Il est presque superflu de souligner à quel point les TIC – dont Internet et la téléphonie mobile sont les symboles – ont permis d’abolir les distances. Les migrants sont entrés dans un “nouvel âge”, celui de la “présence connectée” comme le résume la chercheuse Dana Diminescu.

Au point que beaucoup d’entre eux qualifient de “miracle” l’essor de ces technologies. On comprend dès lors l’importance de garder un contact quotidien avec ses parents restés “là-bas”. Mais lorsque ces mêmes parents vieillissent, en cas de maladie, de décès ou de conflits, les TIC demeurent-elles un outil satisfaisant ?

La sociologue australienne Raelene Wilding, qui a étudié ces “intimités virtuelles” raconte l’impuissance d’un fils devant la sénilité progressive de sa mère, les appels téléphoniques redondants, et au final, la limite de ces moyens de communication.
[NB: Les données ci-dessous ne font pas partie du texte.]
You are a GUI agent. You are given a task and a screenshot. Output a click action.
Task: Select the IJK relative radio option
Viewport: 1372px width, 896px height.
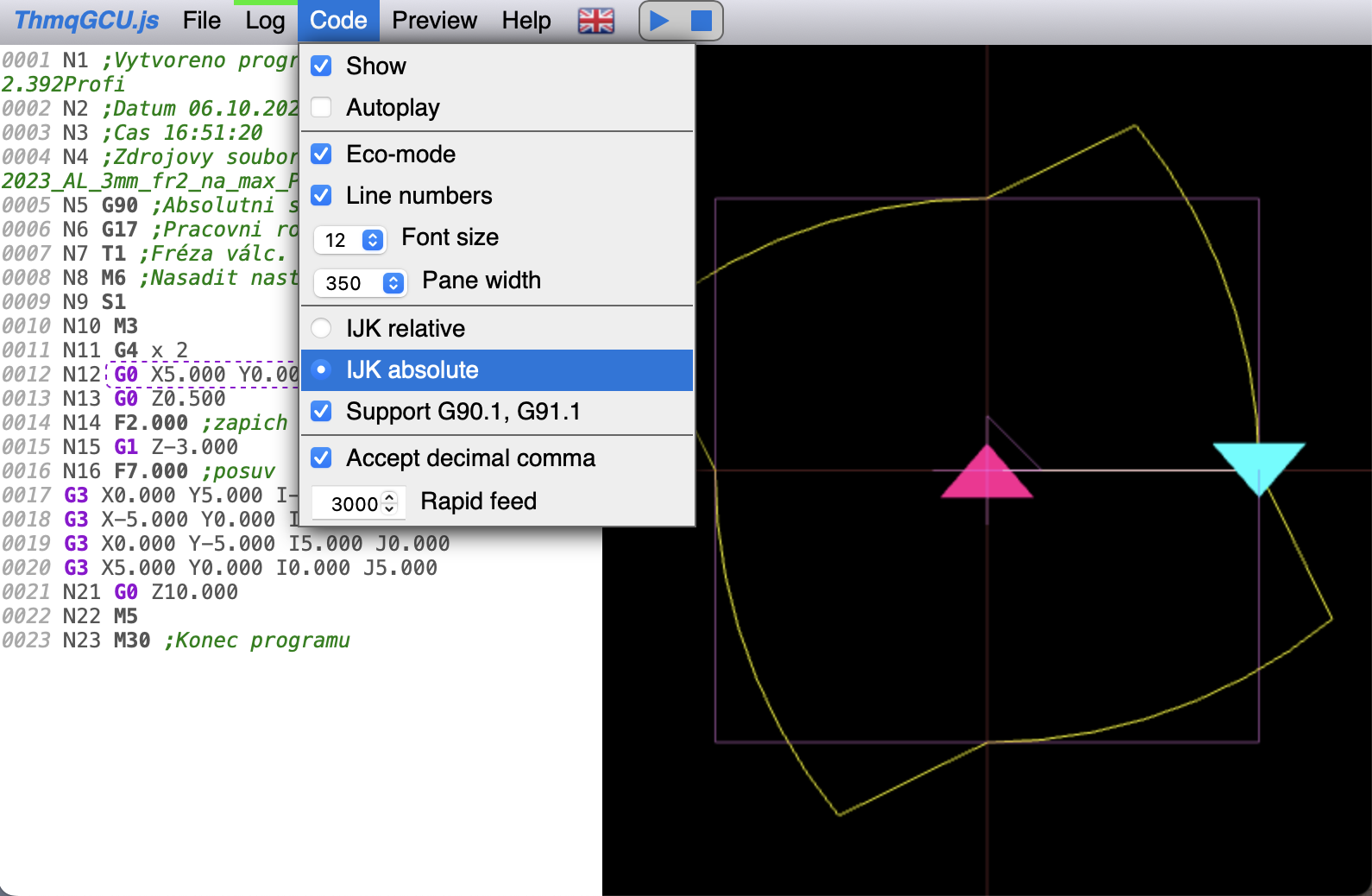point(322,329)
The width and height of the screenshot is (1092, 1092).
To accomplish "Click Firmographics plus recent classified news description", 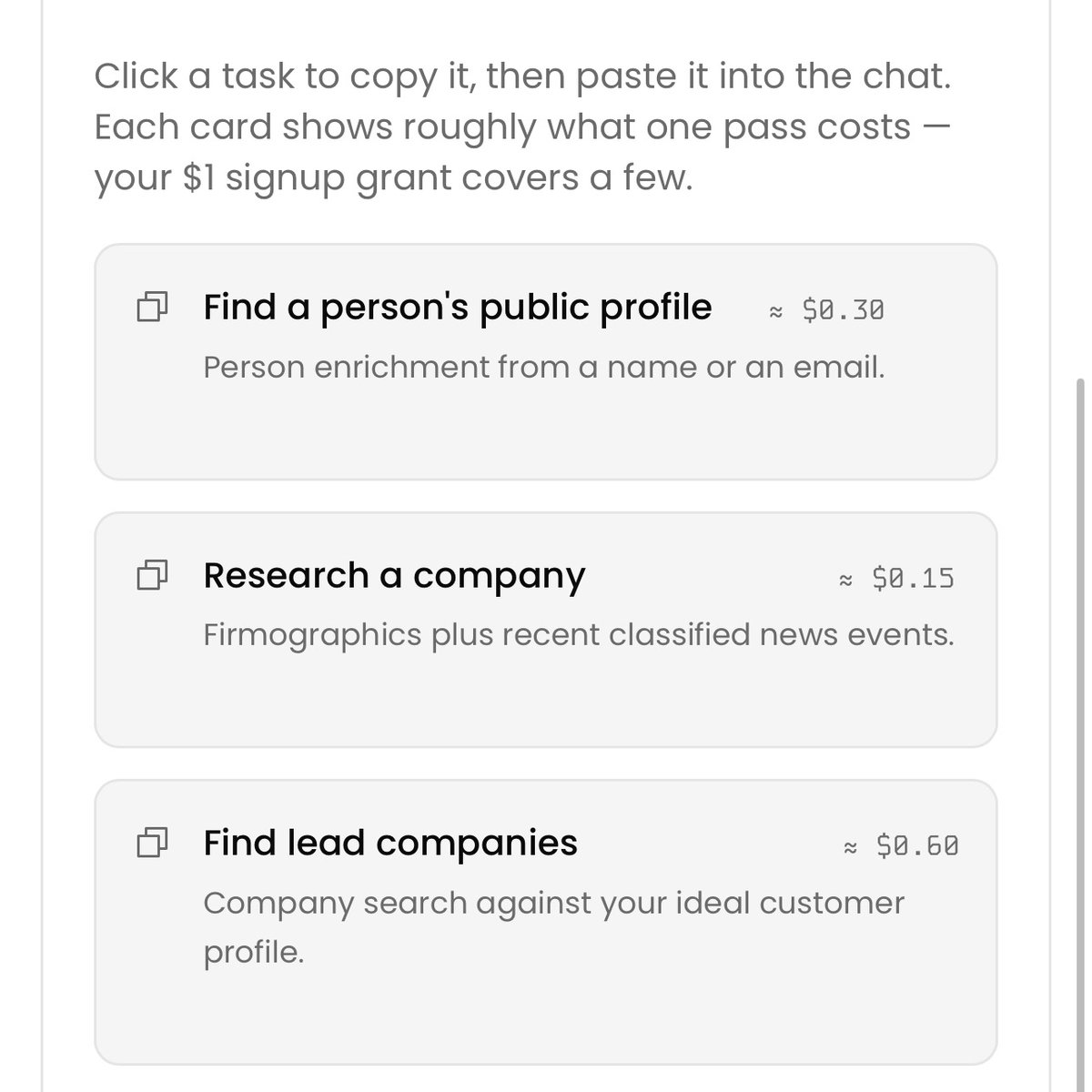I will (579, 635).
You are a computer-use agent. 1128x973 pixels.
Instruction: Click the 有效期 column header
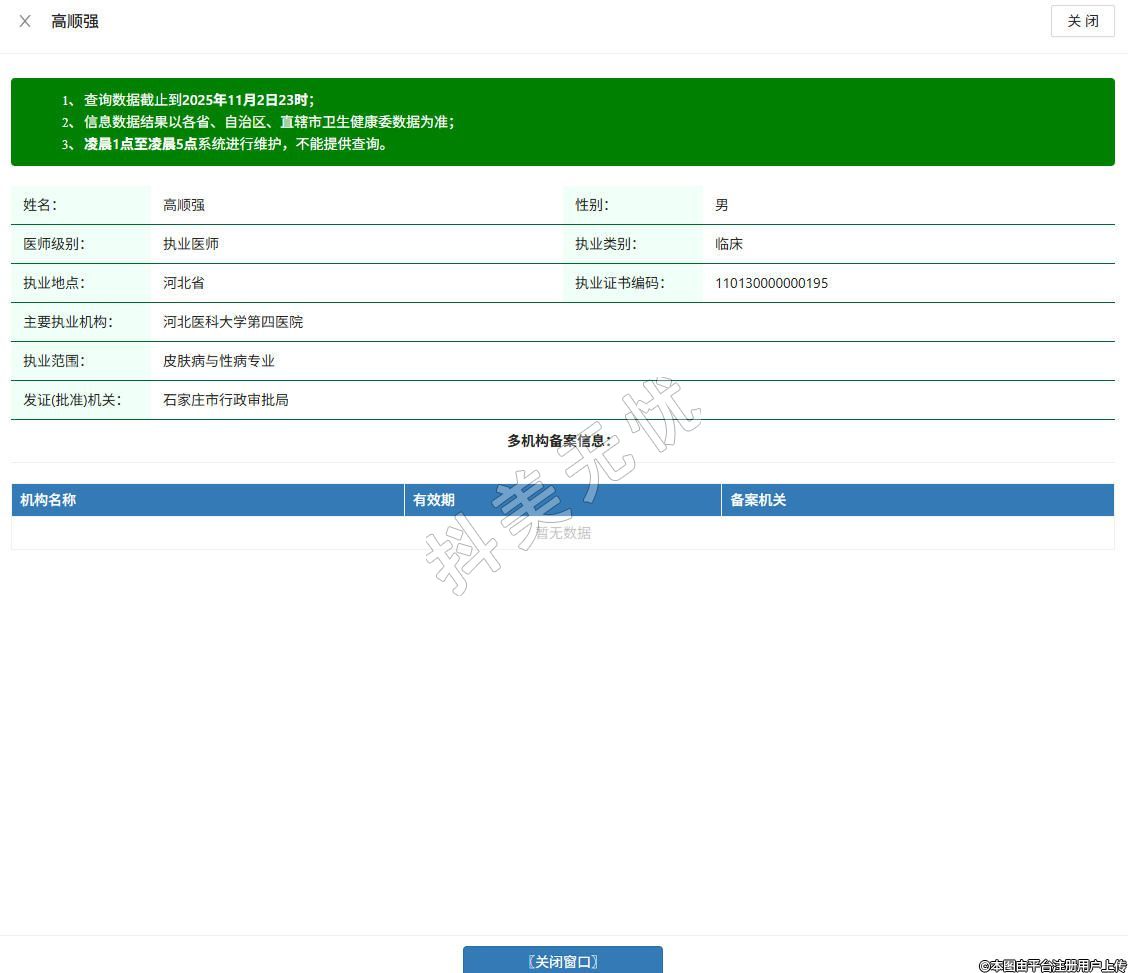(434, 500)
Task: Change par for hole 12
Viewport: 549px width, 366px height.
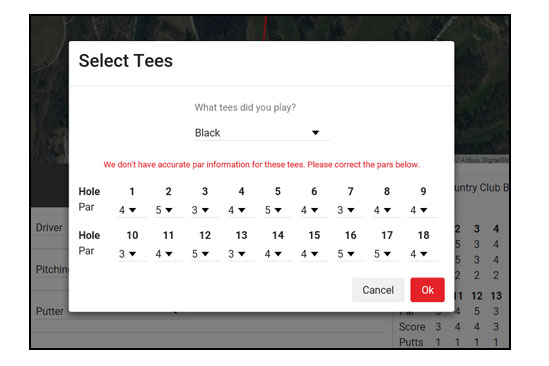Action: click(x=205, y=254)
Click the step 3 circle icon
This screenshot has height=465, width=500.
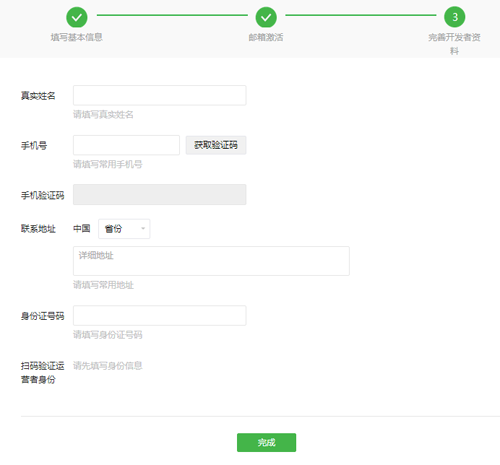pyautogui.click(x=455, y=17)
Ce qui a poussé la sociologue à parler de « technologies des jours heureux » (sunny days technologies).

Raelene Wilding remarque également que les TIC peuvent parfois être “étouffantes”. En effet, l’ultra-disponibilité qu’elles impliquent n’est pas toujours vue d’un bon œil par certains migrants qui, du coup, sont propulsés dans la catégorie de “mauvais fils” ou de la “mauvaise fille’ s’ils n’appellent ou ne répondent pas à leurs proches. Réinstaurer une distance symbolique abolie, c’est vivre pour soi, c’est aussi ne pas engloutir ses ressources personnelles dans l’aide financière à la famille restée “là-bas”. Arthur Devriendt, qui a étudié le cas des Maliens installés à Montreuil, souligne que cette diaspora a développé des “stratégies” d’évitement : écourter un appel pour se dispenser de montrer qu’on a de l’argent, ou bien choisir soigneusement ses sujets de conversation pour qu’à l’autre bout du fil, le correspondant ne puisse pas égrener des soucis qu’il faudra résoudre.

Stratégies d’évitement


L’autre lien – qui fait souvent figure de symbole – demeure le transfert d’argent. Les Sénégalais de la diaspora sont ainsi passés du téléphone public au portable et à Internet pour garder contact, tout en conservant l’envoi de mandats, lien le plus fort entre eux et leur famille. Ce soutien est un “élément fondamental de l’identité sociale du migrant” souligne la chercheuse Mélissa Blanchard. D’autant plus que dans le cas des Sénégalais, la migration est souvent le fruit d’une décision familiale et non un projet autonome.
La sociologue s’est penchée sur le site Senboutique.com : ce supermarché en ligne, dont le siège est basé à Dakar, montre que les stratégies d’évitement peuvent être très élaborées. Créé en 2006 par des femmes migrantes entrepreneures installées aux Etats-Unis, le site permet aux Sénégalais expatriés de subvenir aux besoins de leur famille tout en le contrôlant. Plutôt que de multiplier les transferts d’argent, les migrants peuvent commander des paniers contenant les produits de base nécessaires au ravitaillement de la famille pour un mois. Ainsi, cette utilisation novatrice des TIC a permis de renforcer et de redéfinir les liens unissant le migrant à sa famille. Plus que cela, c’est toute la logique de la “dette infinie” qui est remise en cause, tout en esquissant des relations familiales de plus en plus individualisées.